In het korte tijdsbestek dat hoort bij de beperkingen die de klassieke tragedie zichzelf heeft opgelegd – eenheid van tijd, plaats, handeling, en de tijd tikt hier in ieder geval digitaal mee terug tot het nulpunt van de gebeurtenissen – zien we hoe en in wát Oedipus van vóór de schermen verschilt van de gekwelde zenuwpees erachter. Dat geeft ons de ruimte om het kaf van de retorica te scheiden van het koren van de waarheidsvinding. Icke laat zijn spelers maar ook zijn publiek grondig de ruimte verkennen tussen de publieke Oedipus en de ziel van de tiran die zichzelf zoekt. Hans Kesting bespeelt die ruimte magistraal. En daar begint het pesterige afpellen van de titelfiguur. Dat trage ontbenen van de protagonist waar dit stuk over gaat en waar het zijn reputatie aan dankt. Dat gaat razendsnel. Getuigen, uit allerlei kasten kletterende geheimzinnigheden, onzorgvuldigheden, leugens om bestwil. Alle usual suspects die bij het stuk Oedipus horen. Zonder de bespiegelingen van het koor. Want die zijn over de diverse eenlingen verstrooid. Nauwelijks drie kwartier verder zit Oedipus’ vrouw Jokasta enorm klem. Ze wordt keelsnoerend openhartig.

Oedipus
Mensen hebben recht op de waarheid.

Jokasta
Nee. Mis. Dat is geen waarheid die iedereen hoeft te weten. Laius is weg. Jij bent de man die we nodig hebben. Jij staat op het punt het hele verhaal anders te maken. Vanavond is het begin van de talloze fantastische dingen die jij gaat doen. En hoe je ook met het verleden wil afrekenen, het hoeft niet vanavond.

Oedipus
Leugens hebben gevolgen.

Jokasta
We zijn niet meer op campagne jochie. Jij weet net zo goed als ik dat wij onder een donsdek van leugens leven, wij allemaal, laten we daar nou eens eerlijk over zijn. Iedereen, ie-der-een liegt. De politiek, de overheid, de banken. Deze wereld draait op leugens!

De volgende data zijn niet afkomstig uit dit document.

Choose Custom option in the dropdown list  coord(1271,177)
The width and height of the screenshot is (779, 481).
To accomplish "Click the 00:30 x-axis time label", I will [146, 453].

De Griekse tragedie, het begin van het westerse redeneertoneel, draait om de onttakeling en de ontmaskering van die leugens. Wellicht ligt daarin de zin en de betekenis van de Attische tragedie die in de vijfde eeuw voor onze jaartelling behulpzaam was om logisch te leren denken over zijnsvraagstukken. En het centrale en geniale hulpmiddel daarbij was, is, en blijft – ook voor bewerker Robert Icke – de betekenis van de hechte plot. In zijn nawoord bij de Oedipus-vertaling van Gerard Koolschijn uit 2008 schrijft Piet Gerbrandy over deze uitvinding: ‘Ontelbare wederwaardigheden uit een chaotisch leven bleken te kunnen worden teruggebracht tot een paar essentiële gebeurtenissen, tot een centraal conflict dat geen franje duldde. In een confrontatie tussen een handvol personages die voor de toeschouwers twee uur in beslag neemt, wordt een extreme situatie met zo weinig mogelijk ingrediënten geanalyseerd en tot ontbranding gebracht.’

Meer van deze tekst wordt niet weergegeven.